***** Text block *****

2

I've been working on a function to handle a large Corpus. In it I use the doparallel package. Everything was working fine on 50 - 100k documents. I tested on 1M documents and received the above error.

However, when I go back down to a size of corpus I was working on previously, I still get the same error. I even tried going as low as 1k documents. The error is generated as soon as I hit enter when calling the function in the console.

Though I have 15 cores I tested this by going as low as just two cores - same issue.

I also tried restarting my session and clearing the environment with rm(list = ls())

Code:

clean_corpus <- function(corpus, n = 1000) { # n is length of each peice in parallel processing

  # split the corpus into pieces for looping to get around memory issues with transformation
  nr <- length(corpus)
  pieces <- split(corpus, rep(1:ceiling(nr/n), each=n, length.out=nr))
  lenp <- length(pieces)

  rm(corpus) # save memory

  # save pieces to rds files since not enough RAM
  tmpfile <- tempfile() 
  for (i in seq_len(lenp)) {
    saveRDS(pieces[[i]],
            paste0(tmpfile, i, ".rds"))
  }

  rm(pieces) # save memory

  # doparallel
  registerDoParallel(cores = 14)
  pieces <- foreach(i = seq_len(lenp)) %dopar% {
    # update spelling
    piece <- readRDS(paste0(tmpfile, i, ".rds"))
    # spelling update based on lut
    piece <- tm_map(piece, function(i) stringi_spelling_update(i, spellingdoc))
    # regular transformations
    piece <- tm_map(piece, removeNumbers)
    piece <- tm_map(piece, content_transformer(removePunctuation), preserve_intra_word_dashes = T)

***** Listing *****

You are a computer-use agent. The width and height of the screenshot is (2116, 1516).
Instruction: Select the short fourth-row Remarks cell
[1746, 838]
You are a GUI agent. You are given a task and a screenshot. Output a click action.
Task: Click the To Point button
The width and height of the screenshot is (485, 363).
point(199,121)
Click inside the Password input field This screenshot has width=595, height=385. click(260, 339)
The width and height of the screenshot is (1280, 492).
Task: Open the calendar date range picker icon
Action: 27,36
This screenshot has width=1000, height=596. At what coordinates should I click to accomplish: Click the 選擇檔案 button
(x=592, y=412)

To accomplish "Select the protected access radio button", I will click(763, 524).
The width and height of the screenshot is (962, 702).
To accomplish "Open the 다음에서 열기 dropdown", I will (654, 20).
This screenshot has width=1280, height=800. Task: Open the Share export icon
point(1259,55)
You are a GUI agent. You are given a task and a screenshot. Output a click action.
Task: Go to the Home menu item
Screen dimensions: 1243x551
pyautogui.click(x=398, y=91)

*****

▶ Task instructions
**1)** Retype the part of the corpus-cleaning post that begins at the words "I've been working" and stops after "the above error.".
**2)** Write what comes next in the corpus-cleaning post, starting right after its last line.
Nothing in the lines is needed here.

▶ The answers
**1)**
I've been working on a function to handle a large Corpus. In it I use the doparallel package. Everything was working fine on 50 - 100k documents. I tested on 1M documents and received the above error.

**2)**
    piece <- tm_map(piece, content_transformer(function(x, ...) 
      qdap::rm_stopwords(x, stopwords = tm::stopwords("english"), separate = F)))
    saveRDS(piece, paste0(tmpfile, i, ".rds"))
    return(1) # hack to get dopar to forget the piece to save memory since now saved to rds
  }

  # combine the pieces back into one corpus
  corpus <- list()
  corpus <- foreach(i = seq_len(lenp)) %do% {
    corpus[[i]] <- readRDS(paste0(tmpfile, i, ".rds"))
  }
  corpus <- do.call(function(...) c(..., recursive = TRUE), corpus)
  return(corpus)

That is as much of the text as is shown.